§ **What the task requires**
Go through the material and return every line that contains the string "block".

::::::::::

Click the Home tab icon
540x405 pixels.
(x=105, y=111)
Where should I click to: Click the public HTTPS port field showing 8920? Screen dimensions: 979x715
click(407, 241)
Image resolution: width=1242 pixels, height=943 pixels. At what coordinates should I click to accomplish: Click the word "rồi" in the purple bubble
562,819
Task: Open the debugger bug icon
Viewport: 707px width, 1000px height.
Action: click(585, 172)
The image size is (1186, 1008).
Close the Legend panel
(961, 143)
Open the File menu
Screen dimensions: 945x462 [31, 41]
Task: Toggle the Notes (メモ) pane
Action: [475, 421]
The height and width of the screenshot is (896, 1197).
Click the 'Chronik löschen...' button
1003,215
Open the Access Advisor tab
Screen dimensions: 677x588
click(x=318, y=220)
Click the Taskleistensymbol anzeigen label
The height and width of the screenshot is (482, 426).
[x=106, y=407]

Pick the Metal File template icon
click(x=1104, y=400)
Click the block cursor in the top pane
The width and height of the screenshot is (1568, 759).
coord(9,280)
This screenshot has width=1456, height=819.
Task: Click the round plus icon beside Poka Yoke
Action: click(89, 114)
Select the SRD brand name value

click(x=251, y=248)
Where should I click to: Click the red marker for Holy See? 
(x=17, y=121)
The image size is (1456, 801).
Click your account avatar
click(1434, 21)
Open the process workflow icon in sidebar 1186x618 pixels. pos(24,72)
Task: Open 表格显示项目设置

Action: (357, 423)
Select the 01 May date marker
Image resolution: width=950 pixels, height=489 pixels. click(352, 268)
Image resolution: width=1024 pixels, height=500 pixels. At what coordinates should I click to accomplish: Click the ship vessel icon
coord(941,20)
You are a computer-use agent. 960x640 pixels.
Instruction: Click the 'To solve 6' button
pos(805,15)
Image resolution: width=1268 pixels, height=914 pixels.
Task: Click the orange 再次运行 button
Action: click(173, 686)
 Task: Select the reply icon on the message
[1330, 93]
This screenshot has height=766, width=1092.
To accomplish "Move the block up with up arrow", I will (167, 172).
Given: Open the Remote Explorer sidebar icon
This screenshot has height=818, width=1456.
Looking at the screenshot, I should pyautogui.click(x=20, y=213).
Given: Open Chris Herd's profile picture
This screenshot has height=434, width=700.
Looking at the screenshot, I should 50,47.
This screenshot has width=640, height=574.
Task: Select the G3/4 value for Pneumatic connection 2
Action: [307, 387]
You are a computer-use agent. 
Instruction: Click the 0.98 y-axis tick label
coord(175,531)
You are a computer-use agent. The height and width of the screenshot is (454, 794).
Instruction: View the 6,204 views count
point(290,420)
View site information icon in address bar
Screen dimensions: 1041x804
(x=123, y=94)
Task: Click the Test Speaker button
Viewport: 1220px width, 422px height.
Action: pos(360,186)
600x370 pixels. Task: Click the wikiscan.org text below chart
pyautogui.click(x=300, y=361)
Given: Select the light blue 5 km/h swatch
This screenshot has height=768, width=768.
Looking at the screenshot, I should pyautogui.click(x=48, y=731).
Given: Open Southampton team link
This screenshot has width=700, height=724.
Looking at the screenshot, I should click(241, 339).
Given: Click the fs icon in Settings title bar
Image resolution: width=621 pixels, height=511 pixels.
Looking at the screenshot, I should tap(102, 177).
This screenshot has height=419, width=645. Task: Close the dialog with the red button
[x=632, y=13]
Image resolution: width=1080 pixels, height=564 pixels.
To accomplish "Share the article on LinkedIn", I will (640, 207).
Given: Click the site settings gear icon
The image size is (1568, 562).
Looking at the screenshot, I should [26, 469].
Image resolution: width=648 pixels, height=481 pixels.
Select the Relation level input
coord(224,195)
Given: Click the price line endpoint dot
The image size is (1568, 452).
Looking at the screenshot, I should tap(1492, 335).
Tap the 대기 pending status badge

::::::::::

§ **Solution to the problem**
Click the block cursor in the top pane
To accomplish "Move the block up with up arrow", I will (167, 172).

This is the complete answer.